Como supongo que habrá ocurrido con muchos bisnietos y bisnietas, siempre existió una noción superficial y casi implícita de que...

Santi Gimeno32 años

Como supongo que habrá ocurrido con muchos bisnietos y bisnietas, siempre existió una noción superficial y casi implícita de que alguien había sido represaliado, pero nunca hubo una conversación pausada y consciente sobre los detalles. Consecuencias del miedo, el silencio y el olvido en nuestro país. Hace algo más de tres años descubrí en un acto sobre deportados españoles a campos nazis la historia de Cayo Pelegay Villoque (Boquiñeni, Zaragoza, 1898), hermano de mi bisabuelo. La mayoría de mi familia sólo recordaba que había huido a Francia durante la Guerra Civil, pero no se conocía su final. Y eso que sólo había que buscar su nombre en internet, donde aparece en varias webs francesas, alemanas y también españolas. Cayo fue detenido en un pueblo al norte de París en junio de 1944, y enviado al campo de concentración de Neuengamme. Después sería trasladado al campo de Bremen-Farge, donde moriría en febrero de 1945 como consecuencia de los trabajos forzados en el búnker Valentín. No tuvo descendencia.

Este verano he visitado esos lugares, y además he tenido la suerte de recuperar el reloj de pulsera que tuvo que entregar a las SS durante su deportación. Este objeto pertenecía al archivo del International Center On Nazi Persecution (los llamados Arolsen Archives), una institución que trabaja desde Alemania para devolver a las familias alrededor de 3.200 pertenencias milagrosamente conservadas. Un viaje lleno de momentos intensos, en el que he podido comprobar cómo en la sociedad alemana todavía existen muchos tabúes, resistencias y debates acerca de su pasado. Allí me contaron que los institutos de secundaria siempre visitan este tipo de memoriales, que muchas veces reproducen barracones y estancias en las que se respira el horror de aquel infierno. Cuando algún adolescente se marea o vomita por la experiencia, le acompañan fuera durante cinco minutos. Tan pronto como se recupera, le vuelven a meter dentro para que termine de escuchar la visita guiada. Es extraño aquel equilibrio entre el sentido de la responsabilidad y el trauma todavía no superado. En cualquier caso, con sus matices, es una realidad de la que aprender si el Estado español quisiera abordar de manera rigurosa un proceso de verdad, justicia y reparación.

Encarna Almau y Santiago Pelegay (abuelos del autor) durante la Guerra Civil.- ARCHIVO FAMILIAR
Encarna Almau y Santiago Pelegay (abuelos del autor) durante la Guerra Civil.- ARCHIVO FAMILIAR

Durante esta búsqueda, la historia de Cayo me llevó a la de su hermano Marcial, alcalde socialista de Boquiñeni de 1931 a 1933, asesinado el 1 de agosto de 1936. Y a la de mi propio bisabuelo, Miguel, fusilado junto a otra veintena de republicanos del pueblo el 20 de agosto de ese mismo año.
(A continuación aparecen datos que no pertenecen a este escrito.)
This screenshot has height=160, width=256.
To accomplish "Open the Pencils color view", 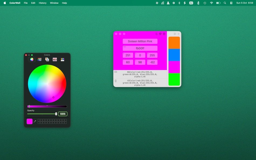I will 62,60.
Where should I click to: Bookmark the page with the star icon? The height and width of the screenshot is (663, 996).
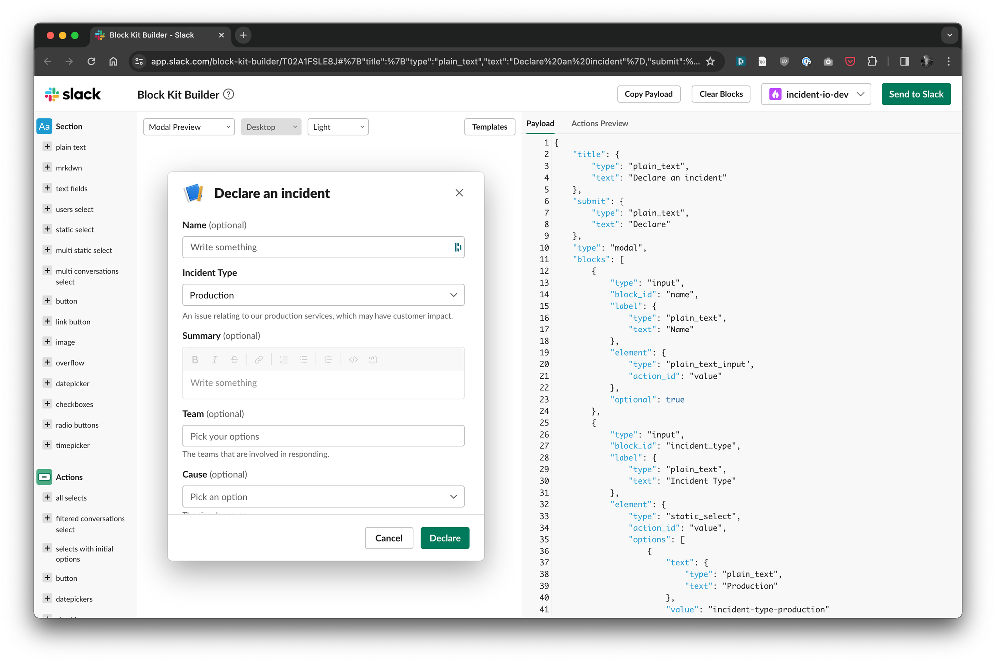[x=710, y=61]
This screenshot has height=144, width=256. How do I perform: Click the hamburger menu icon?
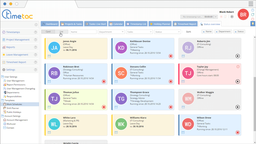pos(251,4)

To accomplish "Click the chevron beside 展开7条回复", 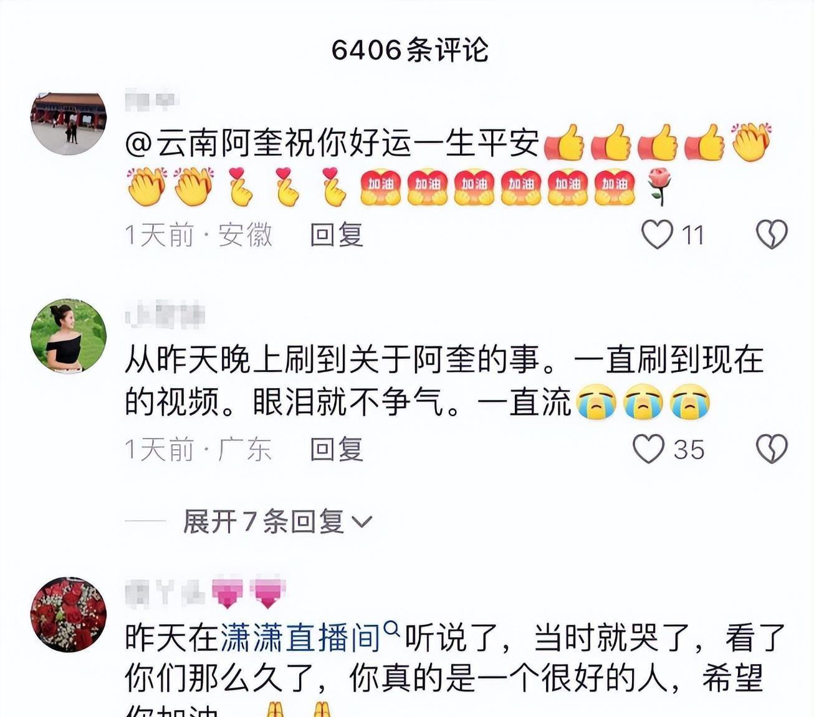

Cayo, que era militante de la UGT, escapó unos días antes temiendo represalias similares. Para alguien nacido a finales de los ochenta, resulta sorprendente la cantidad de detalles que se pueden conocer sobre estos acontecimientos. Ha sido posible con el apoyo de bibliografía y archivos, pero también de los testimonios de las personas más ancianas de mi pueblo que amablemente respondieron a mis preguntas. Y, sobre todo, gracias a la voluntad de las mujeres que sobrevivieron a las peores humillaciones, sacaron adelante a familias extensas, y, además, tejieron memoria. Las que quedaron viudas ya fallecieron, pero sus hijas y nietas han seguido cuidando del recuerdo de sus seres queridos para que las nuevas generaciones seamos conscientes de nuestro pasado, sepamos interpretar el presente y construyamos un futuro mejor. De momento, mi sobrina de seis años escucha con los ojos bien abiertos todo lo que hemos descubierto, mientras sostiene el reloj de Cayo entre sus manos.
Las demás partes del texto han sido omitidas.